## Your assignment
Look through the records below for the line with "This screenshot has width=800, height=958.". Return that line and each one after it up to and including the line with "Click the large Hideo Kojima profile avatar", exactly.

## Dataset excerpts
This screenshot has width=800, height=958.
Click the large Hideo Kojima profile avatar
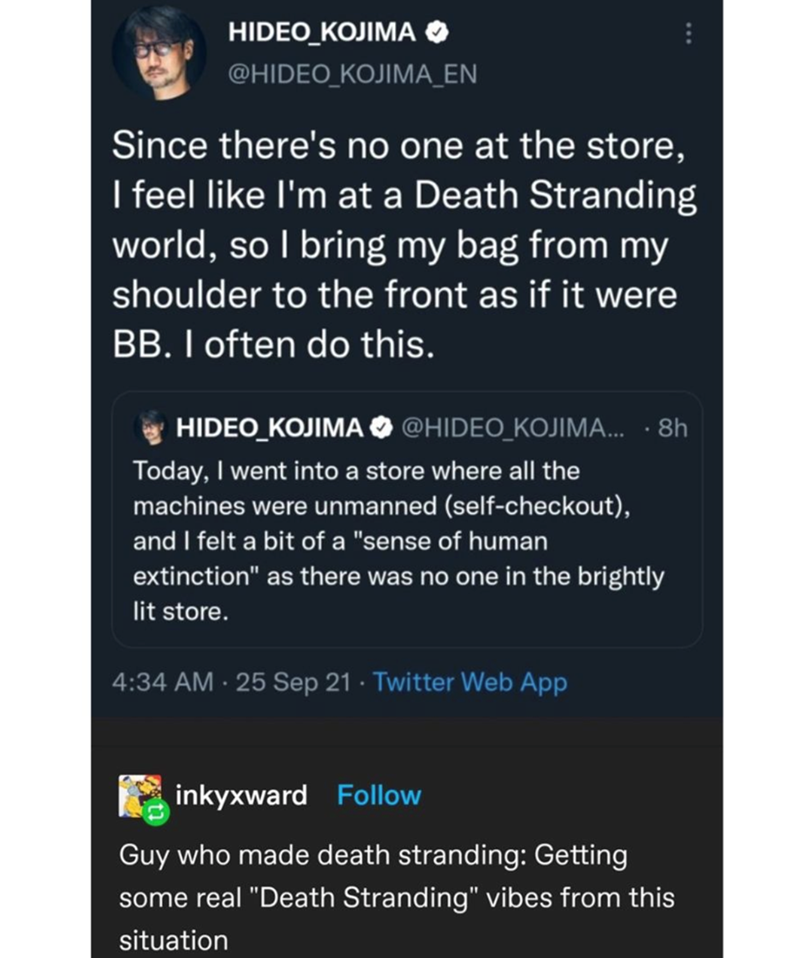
...
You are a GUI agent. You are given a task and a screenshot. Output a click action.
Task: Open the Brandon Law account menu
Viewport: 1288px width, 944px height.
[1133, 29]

## Written answer
This screenshot has width=800, height=958.
Click the large Hideo Kojima profile avatar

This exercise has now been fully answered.